Diagnosis: llama-swap process crashed or model failed to load
Solutions:
# Check llama-swap container status
docker compose logs llama-swap -n 100
# Look for error messages, stack traces
# Restart the service
docker compose restart llama-swap
# Monitor startup
docker compose logs llama-swap -f
Scenario 5: Slow Vision Analysis When AMD is Primary
Diagnosis: Both GPUs under load, NVIDIA performance degraded
Expected Behavior: This is normal. Both GPUs are working simultaneously.
If Unacceptably Slow:
- Check if text requests are blocking vision requests
- Verify GPU memory allocation
- Consider processing images sequentially instead of parallel
Log Analysis Tips
Enable Detailed Vision Logging
# Watch only vision-related logs
docker compose logs miku-bot -f 2>&1 | grep -i vision
# Watch with timestamps
docker compose logs miku-bot -f 2>&1 | grep -i vision | grep -E "ERROR|WARNING|INFO"
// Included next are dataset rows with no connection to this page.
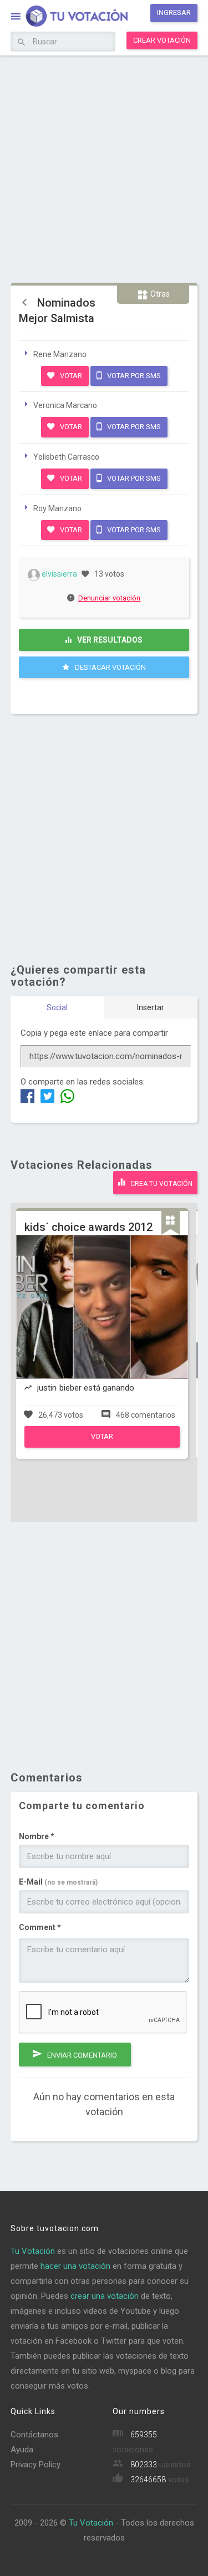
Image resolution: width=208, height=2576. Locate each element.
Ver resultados (109, 639)
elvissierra (58, 573)
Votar (70, 375)
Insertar (150, 1007)
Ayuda (22, 2450)
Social (57, 1007)
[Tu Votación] (70, 17)
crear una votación (104, 2296)
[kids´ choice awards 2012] (102, 1444)
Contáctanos (34, 2435)
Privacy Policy (35, 2465)
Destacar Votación (109, 667)
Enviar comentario (81, 2055)
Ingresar (174, 12)
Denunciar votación (109, 598)
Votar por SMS (133, 375)
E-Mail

Check GPU Health During Vision Request
In one terminal:
# Monitor NVIDIA GPU while processing
watch -n 1 nvidia-smi
In another:
# Send image to bot that triggers vision
# Then watch GPU usage spike in first terminal
Monitor Both GPUs Simultaneously
# Terminal 1: NVIDIA
watch -n 1 nvidia-smi
# Terminal 2: AMD
watch -n 1 rocm-smi
# Terminal 3: Logs
docker compose logs miku-bot -f 2>&1 | grep -E "ERROR|vision"
Emergency Fixes
If Vision Completely Broken
# Full restart of all GPU services
docker compose down
docker compose up -d llama-swap llama-swap-amd
docker compose restart miku-bot
# Wait for services to start (30-60 seconds)
sleep 30
# Test health
curl http://llama-swap:8080/health
curl http://llama-swap-amd:8080/health
Force NVIDIA GPU Vision
If you want to guarantee vision always works, even if NVIDIA has issues:
# In bot/utils/llm.py, comment out health check in image_handling.py
# (Not recommended, but allows requests to continue)
Disable Dual-GPU Mode Temporarily
If AMD GPU is causing issues:
# In docker-compose.yml, stop llama-swap-amd
# Restart bot
# This reverts to single-GPU mode (everything on NVIDIA)
Prevention Measures
1. Monitor GPU Memory
# Setup automated monitoring
watch -n 5 "nvidia-smi --query-gpu=memory.used,memory.free --format=csv,noheader"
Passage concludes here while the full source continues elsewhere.